When I looked at the initdb documentation's —username operator, the following was what I discovered:

Information: chooses the superuser's username for the database. The name of the actual user who is running initdb is used by default. The superuser's name is not that crucial, but even if the operating system user has a different name, one may decide to stick with the traditional name Postgres.

Window users simply can create a new user and set the role for the user, type the below command in the command prompt

psql -U Postgres

to enter into Postgres user and create a new user and set the role for that user

The Conclusion  #

We have discussed the details of the error: psql fatal role root does not exist.
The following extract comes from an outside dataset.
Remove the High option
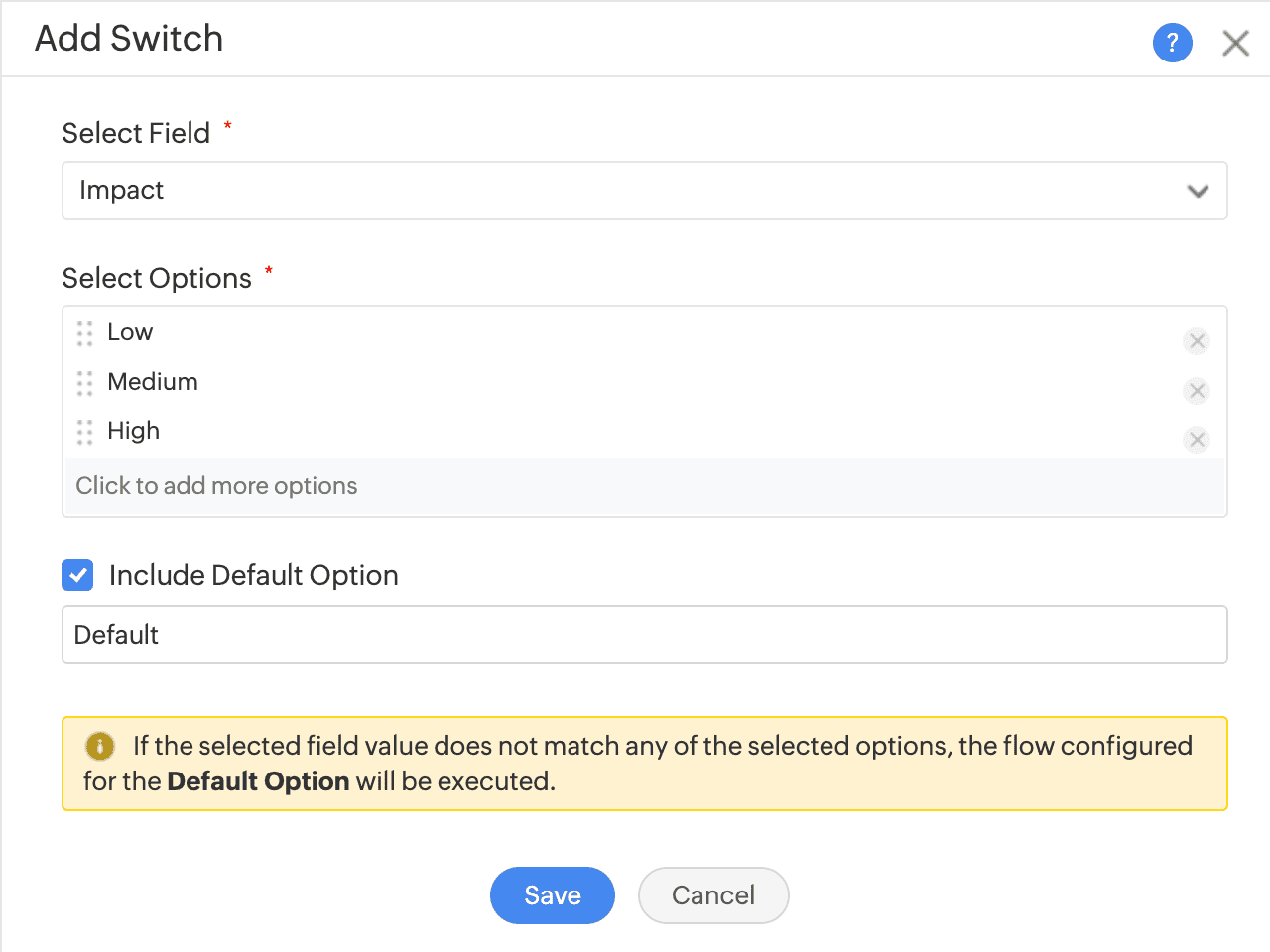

The error occurs due to misconfiguration or when the user tries to log in without any user credentials and thinks according to the previous experience that the service will allow them to log in. But the security system of PostgreSQL is entirely different and it does not allow connection to the database in such a way. First of all, logging in with the default user and then creating a new user and setting a role for that user is the proper solution.